The min/max parameters are used to trim the "extracted" primer-specific region from your reference database, in your case SILVA. So, as long as your reference sequences encompass the whole region extracted by your primers it should be fine. While it's been shown that a classifier trained on a specific region can improve classification a bit, I'm not sure anyone has benchmarked the effect of that additional trimming. My gut feeling is as long as the reference is equal or longer than your query sequence, those small length differences wouldn't really affect classification. My recommendation for a region such as v3-v4 that has variable lengths, is to just not do any additional trimming.

2 Likes

Hi, @Mehrbod_Estaki.

Thanks for your response!

So, you think that, when running the qiime feature-classifier extract-reads command, the difference between something like --p-min-length 400 and --p-max-length 450 or --p-min-length 400 and --p-max-length 500 isn't very significant?
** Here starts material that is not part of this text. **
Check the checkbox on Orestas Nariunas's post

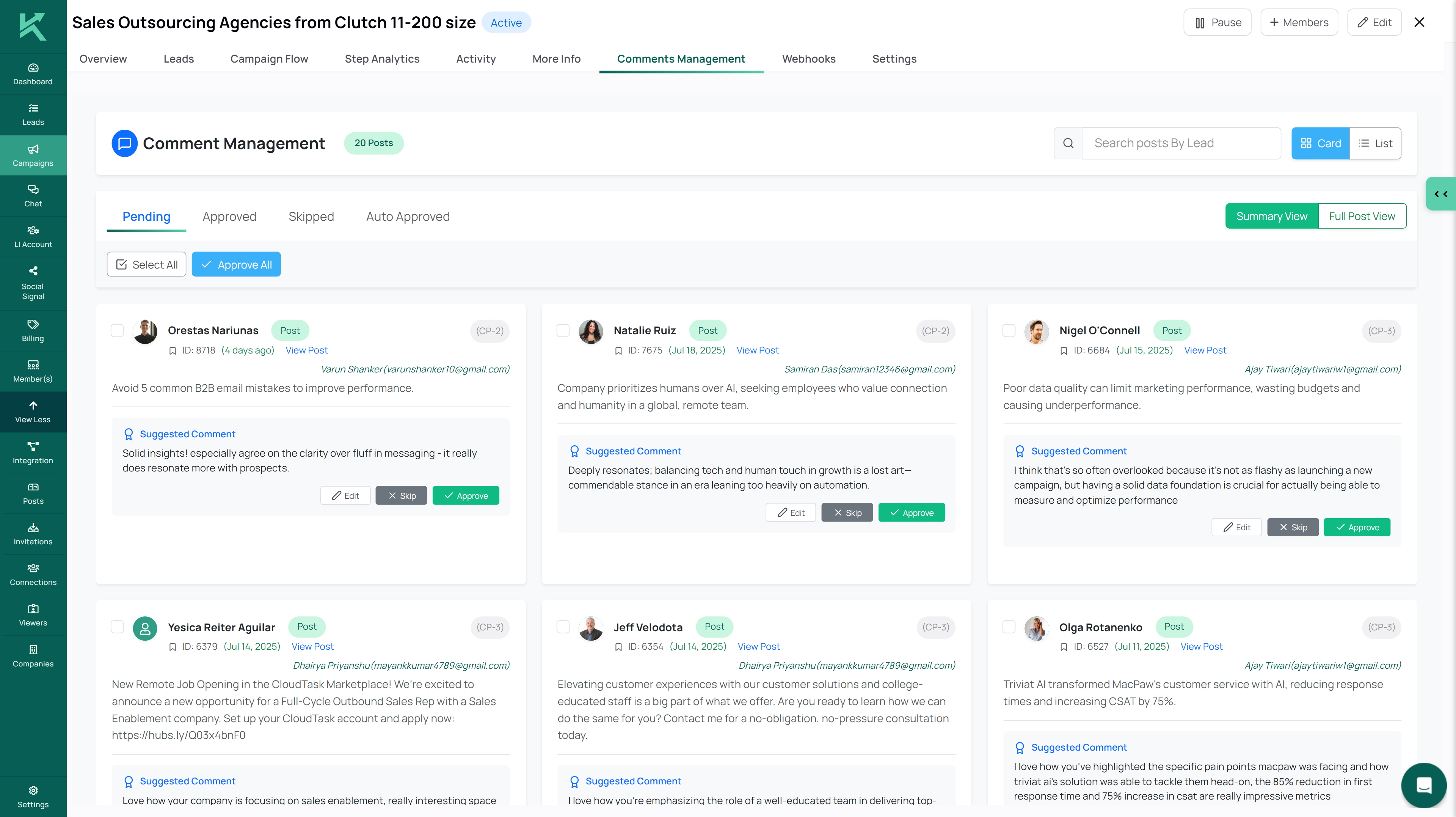(117, 331)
Do you mean that your current recommendation, when using primers targeting the V3–V4 region, is to set both --p-min-length and --p-max-length to zero?

Thanks again for your time!

1 Like

Hi Kevin,

I think your assumption regarding the amplicon length is correct. But for training the classifier I wouldn't go with too tight interval params. You may be risking removing biologically relevant sequences due to differences in 16S rRNA gene in different prokaryotic groups (as you mention also in your previous post).

I am pretty comfortable with --p-min-length 400 and --p-max-length 500 as this gives me enough error margin, and certainty that I am recapturing relevant sequences and excluding some larger artefacts :slight_smile:

3 Likes

Thanks for your input, Deni! :blush:

Hi @KQUB,

I agree with @Deni_Ribicic here, I think in your scenario you shouldn't use such strict parameters. Either don't trim at all (what I would do) or use something relaxed such as @Deni_Ribicic's recommended 400/500. This is especially important when targeting a variable region like the V3-V4, the last thing you want is to introduce bias of a certain clade that is either longer or shorter than your arbitrary parameters.

That's what I would, to be play it safe :man_shrugging: .

1 Like

This topic was automatically closed 31 days after the last reply. New replies are no longer allowed.